Ralph Waldo Emerson’s tone in his letter to Van Buren was very articulate and helped better his argument in favor of the Cherokee tribe. Emerson was a very respected and recognized writer during the time and therefore, his letter automatically held noteworthy weight when it was sent to the President. Through reading the letter, it is easy for one to see the experience Emerson had as a writer. He knew exactly how to address the President and what tone would be the most appropriate in order to have the largest impact possible. As the letter unfolds, Emerson reveals a deep respect for Martin Van Buren and his position as president; however, he remains steadfast in his defense of the Cherokee territory.
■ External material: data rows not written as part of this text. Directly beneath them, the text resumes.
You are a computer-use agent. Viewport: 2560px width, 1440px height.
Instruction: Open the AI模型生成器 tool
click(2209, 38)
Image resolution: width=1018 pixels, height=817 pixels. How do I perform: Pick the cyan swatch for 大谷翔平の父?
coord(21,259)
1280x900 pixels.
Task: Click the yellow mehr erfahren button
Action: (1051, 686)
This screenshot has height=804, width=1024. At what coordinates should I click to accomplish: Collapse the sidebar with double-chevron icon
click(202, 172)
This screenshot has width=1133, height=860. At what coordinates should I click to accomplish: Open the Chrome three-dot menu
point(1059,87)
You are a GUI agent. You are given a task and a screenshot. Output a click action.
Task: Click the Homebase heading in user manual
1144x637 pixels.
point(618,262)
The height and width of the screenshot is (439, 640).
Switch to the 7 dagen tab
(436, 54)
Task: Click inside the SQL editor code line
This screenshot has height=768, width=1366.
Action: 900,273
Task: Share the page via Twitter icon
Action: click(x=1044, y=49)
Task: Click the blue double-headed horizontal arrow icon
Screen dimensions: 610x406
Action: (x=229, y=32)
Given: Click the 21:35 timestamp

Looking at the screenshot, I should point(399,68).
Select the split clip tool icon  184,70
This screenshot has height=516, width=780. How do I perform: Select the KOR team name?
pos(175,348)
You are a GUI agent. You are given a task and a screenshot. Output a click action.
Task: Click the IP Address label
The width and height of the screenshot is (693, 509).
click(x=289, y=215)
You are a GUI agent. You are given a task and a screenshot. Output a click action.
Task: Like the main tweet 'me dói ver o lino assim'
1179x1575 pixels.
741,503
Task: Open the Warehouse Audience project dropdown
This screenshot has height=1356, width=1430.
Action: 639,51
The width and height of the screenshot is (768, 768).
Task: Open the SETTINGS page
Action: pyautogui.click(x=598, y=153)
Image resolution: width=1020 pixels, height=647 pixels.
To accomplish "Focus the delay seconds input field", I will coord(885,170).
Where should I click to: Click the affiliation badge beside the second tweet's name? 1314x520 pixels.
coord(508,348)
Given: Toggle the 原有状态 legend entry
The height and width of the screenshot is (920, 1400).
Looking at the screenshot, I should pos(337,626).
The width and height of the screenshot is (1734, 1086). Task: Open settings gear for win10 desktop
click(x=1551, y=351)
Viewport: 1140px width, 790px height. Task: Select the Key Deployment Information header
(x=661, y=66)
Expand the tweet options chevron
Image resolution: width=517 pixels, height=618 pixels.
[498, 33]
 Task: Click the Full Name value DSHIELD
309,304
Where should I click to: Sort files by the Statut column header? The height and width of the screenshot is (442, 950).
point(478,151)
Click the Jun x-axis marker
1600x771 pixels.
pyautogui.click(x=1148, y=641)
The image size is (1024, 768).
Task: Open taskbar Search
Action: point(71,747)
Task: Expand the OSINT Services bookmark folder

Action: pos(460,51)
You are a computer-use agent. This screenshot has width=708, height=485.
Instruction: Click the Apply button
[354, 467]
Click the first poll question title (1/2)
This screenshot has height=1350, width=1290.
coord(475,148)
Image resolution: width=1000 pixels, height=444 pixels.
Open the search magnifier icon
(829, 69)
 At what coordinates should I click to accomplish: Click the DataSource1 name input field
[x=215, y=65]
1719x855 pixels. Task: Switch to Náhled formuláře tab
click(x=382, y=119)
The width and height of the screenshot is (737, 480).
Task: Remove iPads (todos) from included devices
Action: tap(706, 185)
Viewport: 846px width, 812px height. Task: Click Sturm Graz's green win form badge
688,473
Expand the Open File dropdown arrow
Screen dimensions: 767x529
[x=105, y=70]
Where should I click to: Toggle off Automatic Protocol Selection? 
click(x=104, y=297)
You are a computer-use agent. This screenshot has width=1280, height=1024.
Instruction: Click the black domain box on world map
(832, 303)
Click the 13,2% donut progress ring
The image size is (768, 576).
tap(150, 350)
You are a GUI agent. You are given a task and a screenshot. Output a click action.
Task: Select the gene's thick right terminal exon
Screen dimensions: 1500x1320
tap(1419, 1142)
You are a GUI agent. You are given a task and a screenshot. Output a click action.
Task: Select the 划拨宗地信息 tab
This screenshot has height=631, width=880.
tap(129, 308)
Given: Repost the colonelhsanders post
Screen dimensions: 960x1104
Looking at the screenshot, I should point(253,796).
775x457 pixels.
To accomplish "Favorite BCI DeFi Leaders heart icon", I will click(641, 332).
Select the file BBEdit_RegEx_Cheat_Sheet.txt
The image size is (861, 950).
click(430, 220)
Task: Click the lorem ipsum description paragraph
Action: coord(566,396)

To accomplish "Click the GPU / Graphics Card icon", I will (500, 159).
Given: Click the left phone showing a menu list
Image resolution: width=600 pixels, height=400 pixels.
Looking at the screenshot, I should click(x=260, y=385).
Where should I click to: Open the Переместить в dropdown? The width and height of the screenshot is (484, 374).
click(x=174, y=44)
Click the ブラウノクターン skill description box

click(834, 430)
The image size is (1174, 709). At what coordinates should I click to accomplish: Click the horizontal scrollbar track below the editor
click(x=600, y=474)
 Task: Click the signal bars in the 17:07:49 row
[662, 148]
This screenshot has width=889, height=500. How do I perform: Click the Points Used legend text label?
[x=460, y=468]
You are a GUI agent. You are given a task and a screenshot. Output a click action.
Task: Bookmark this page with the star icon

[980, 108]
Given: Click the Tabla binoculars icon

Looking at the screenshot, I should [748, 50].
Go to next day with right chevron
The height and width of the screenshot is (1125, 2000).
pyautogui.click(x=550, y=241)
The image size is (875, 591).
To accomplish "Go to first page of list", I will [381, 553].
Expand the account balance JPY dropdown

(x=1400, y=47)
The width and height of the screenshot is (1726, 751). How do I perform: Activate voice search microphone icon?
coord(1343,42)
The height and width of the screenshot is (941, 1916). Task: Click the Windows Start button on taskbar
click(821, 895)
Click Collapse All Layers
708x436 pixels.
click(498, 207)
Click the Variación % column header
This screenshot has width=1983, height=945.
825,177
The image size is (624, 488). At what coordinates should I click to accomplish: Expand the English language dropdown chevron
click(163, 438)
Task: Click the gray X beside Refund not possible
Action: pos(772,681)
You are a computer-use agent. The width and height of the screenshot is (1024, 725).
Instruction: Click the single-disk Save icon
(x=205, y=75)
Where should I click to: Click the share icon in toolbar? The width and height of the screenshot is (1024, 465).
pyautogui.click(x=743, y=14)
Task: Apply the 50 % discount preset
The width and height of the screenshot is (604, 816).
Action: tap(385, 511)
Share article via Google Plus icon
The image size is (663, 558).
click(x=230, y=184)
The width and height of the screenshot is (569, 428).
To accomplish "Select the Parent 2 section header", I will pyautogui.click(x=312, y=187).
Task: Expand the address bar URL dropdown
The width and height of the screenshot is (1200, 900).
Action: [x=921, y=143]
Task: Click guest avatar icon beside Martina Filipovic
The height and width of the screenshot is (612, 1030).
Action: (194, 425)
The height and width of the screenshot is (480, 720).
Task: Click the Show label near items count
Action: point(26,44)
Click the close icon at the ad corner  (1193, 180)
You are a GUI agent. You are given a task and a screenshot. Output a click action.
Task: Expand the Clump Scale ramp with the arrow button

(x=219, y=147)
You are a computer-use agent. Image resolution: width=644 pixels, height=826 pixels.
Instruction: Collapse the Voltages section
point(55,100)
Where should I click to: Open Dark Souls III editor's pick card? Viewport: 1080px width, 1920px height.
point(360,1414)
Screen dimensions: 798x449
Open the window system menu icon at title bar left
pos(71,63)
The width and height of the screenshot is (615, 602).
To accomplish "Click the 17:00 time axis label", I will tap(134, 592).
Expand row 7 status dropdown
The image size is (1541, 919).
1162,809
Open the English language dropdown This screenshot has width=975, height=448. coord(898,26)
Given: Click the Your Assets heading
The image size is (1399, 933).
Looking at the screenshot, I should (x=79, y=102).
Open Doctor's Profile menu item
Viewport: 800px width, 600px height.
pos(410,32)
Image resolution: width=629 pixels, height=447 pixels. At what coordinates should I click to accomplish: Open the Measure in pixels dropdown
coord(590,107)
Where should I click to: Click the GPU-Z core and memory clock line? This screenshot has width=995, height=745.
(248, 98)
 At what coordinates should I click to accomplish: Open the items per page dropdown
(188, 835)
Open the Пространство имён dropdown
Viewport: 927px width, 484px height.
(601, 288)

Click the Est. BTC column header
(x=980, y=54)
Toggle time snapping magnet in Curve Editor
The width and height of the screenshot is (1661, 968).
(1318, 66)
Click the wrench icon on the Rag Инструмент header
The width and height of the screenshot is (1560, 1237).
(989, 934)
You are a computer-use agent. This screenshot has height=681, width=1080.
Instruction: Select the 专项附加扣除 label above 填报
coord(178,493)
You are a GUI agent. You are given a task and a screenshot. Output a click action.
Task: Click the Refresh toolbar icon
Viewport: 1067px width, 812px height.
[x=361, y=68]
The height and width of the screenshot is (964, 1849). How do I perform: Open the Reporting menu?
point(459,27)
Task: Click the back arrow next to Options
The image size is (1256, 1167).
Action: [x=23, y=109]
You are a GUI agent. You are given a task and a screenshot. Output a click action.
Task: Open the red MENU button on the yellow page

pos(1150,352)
Emerson directly challenges Van Buren’s honesty regarding the United States relations with the Indian people. He argues his point in a strong and thorough manner, while also upholding a sense of respect, admiration, and professionalism. By stating that, "each [citizen] may look with trust and loving anticipation to your government,"(Emerson, 1268–1271)." Emerson establishes his high regard for the President. In addition, Emerson addresses Van Buren as "Sir" at almost every opportunity. While maintaining this sense of respect throughout his entire letter, Emerson continues to push his point, consistently challenging the president to consider the Native American’s side of the matter. "Will the American Government steal? Will it lie? Will it Kill?"(Emerson, 1270–1271)." Emerson deliberately left out the terms of the treaty in order to force Van Buren to acknowledge the reality of what the American government was in the process of doing to the Cherokee people.